**Exercise**
Rewrite the part of the listing that begins at the line containing "Where should I click to: Click the yellow" and stops after the line containing "[x=192, y=45]", changing "profile avatar" to "profile picture" and leaving everything else unchanged. Return only those lines.

**Dataset extract**
• • • •
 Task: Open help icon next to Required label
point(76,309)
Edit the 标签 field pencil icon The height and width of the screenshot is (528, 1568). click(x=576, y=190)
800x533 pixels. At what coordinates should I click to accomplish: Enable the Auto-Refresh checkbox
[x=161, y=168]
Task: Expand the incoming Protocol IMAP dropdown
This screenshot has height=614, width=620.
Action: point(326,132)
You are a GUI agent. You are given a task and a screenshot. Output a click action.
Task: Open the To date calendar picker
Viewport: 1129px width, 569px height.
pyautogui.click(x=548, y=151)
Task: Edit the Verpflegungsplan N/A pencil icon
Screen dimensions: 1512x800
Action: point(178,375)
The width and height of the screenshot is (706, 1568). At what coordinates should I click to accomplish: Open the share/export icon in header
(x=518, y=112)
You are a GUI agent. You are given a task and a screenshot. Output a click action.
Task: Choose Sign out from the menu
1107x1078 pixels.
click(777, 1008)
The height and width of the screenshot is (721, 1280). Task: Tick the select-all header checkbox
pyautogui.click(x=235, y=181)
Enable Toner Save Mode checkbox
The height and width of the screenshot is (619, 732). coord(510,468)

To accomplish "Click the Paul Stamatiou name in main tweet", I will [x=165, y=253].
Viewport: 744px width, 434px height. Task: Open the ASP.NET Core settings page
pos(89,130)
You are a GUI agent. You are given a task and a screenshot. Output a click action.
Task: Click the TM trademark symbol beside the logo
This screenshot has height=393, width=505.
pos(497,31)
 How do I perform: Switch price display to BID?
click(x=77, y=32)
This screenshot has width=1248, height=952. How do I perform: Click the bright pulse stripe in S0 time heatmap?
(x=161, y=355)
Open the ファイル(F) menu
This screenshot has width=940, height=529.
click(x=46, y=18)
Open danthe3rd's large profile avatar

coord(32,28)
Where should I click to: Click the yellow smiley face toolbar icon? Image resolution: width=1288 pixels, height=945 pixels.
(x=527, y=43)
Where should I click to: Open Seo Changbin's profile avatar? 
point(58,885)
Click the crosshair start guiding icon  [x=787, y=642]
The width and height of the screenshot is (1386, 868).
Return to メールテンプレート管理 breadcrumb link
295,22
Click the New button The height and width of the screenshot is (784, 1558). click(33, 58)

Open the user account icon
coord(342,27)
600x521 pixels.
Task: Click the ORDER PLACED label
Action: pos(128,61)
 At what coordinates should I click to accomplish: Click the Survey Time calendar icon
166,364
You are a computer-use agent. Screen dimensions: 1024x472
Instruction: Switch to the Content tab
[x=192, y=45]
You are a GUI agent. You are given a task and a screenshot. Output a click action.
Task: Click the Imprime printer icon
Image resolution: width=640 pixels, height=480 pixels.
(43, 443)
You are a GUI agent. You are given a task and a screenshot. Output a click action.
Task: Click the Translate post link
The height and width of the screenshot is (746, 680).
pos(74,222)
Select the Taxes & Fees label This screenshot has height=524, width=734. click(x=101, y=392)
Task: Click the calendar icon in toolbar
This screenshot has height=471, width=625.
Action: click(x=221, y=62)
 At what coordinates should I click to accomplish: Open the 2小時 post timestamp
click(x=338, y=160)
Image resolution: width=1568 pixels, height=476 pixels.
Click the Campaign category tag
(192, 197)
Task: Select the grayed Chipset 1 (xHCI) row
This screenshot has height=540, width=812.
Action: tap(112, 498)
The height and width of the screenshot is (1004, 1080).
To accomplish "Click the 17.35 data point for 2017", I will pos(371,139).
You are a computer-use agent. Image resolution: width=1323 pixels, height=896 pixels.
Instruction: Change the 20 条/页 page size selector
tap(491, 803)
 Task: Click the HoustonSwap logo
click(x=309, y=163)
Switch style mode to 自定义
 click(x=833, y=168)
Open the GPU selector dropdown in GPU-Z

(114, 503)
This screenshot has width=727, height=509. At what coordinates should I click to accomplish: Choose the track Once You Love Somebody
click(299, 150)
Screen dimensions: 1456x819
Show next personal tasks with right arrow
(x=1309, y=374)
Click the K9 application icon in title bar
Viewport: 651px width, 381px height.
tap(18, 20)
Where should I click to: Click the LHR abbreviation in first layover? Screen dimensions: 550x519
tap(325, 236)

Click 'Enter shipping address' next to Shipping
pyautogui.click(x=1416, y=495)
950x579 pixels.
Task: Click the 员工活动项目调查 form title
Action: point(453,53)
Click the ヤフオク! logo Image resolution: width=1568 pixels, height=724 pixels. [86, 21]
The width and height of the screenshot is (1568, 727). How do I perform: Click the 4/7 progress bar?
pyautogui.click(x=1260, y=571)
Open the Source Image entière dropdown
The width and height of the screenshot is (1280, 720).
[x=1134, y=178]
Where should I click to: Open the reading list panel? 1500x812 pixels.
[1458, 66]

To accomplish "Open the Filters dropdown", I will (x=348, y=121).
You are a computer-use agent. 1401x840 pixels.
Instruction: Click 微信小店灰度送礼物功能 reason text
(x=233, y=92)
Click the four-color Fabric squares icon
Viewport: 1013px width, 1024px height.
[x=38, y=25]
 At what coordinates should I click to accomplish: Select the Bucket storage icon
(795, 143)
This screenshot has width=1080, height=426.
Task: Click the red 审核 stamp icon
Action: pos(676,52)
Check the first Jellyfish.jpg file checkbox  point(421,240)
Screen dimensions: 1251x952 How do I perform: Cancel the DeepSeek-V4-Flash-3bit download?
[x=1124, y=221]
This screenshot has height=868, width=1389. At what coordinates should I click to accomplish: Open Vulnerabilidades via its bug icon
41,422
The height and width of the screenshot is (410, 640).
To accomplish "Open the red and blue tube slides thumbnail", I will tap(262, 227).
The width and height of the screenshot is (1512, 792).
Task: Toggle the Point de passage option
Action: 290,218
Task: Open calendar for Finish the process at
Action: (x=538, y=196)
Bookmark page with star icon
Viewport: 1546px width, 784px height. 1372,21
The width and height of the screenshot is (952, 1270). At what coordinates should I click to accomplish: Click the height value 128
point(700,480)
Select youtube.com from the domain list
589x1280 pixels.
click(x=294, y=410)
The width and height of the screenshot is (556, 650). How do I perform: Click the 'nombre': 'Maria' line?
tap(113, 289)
• • • •
**Expected answer**
Where should I click to: Click the yellow smiley face toolbar icon? Image resolution: width=1288 pixels, height=945 pixels.
(x=527, y=43)
Where should I click to: Open Seo Changbin's profile picture? 
point(58,885)
Click the crosshair start guiding icon  [x=787, y=642]
The width and height of the screenshot is (1386, 868).
Return to メールテンプレート管理 breadcrumb link
295,22
Click the New button The height and width of the screenshot is (784, 1558). click(33, 58)

Open the user account icon
coord(342,27)
600x521 pixels.
Task: Click the ORDER PLACED label
Action: pos(128,61)
 At what coordinates should I click to accomplish: Click the Survey Time calendar icon
166,364
You are a computer-use agent. Screen dimensions: 1024x472
Instruction: Switch to the Content tab
[x=192, y=45]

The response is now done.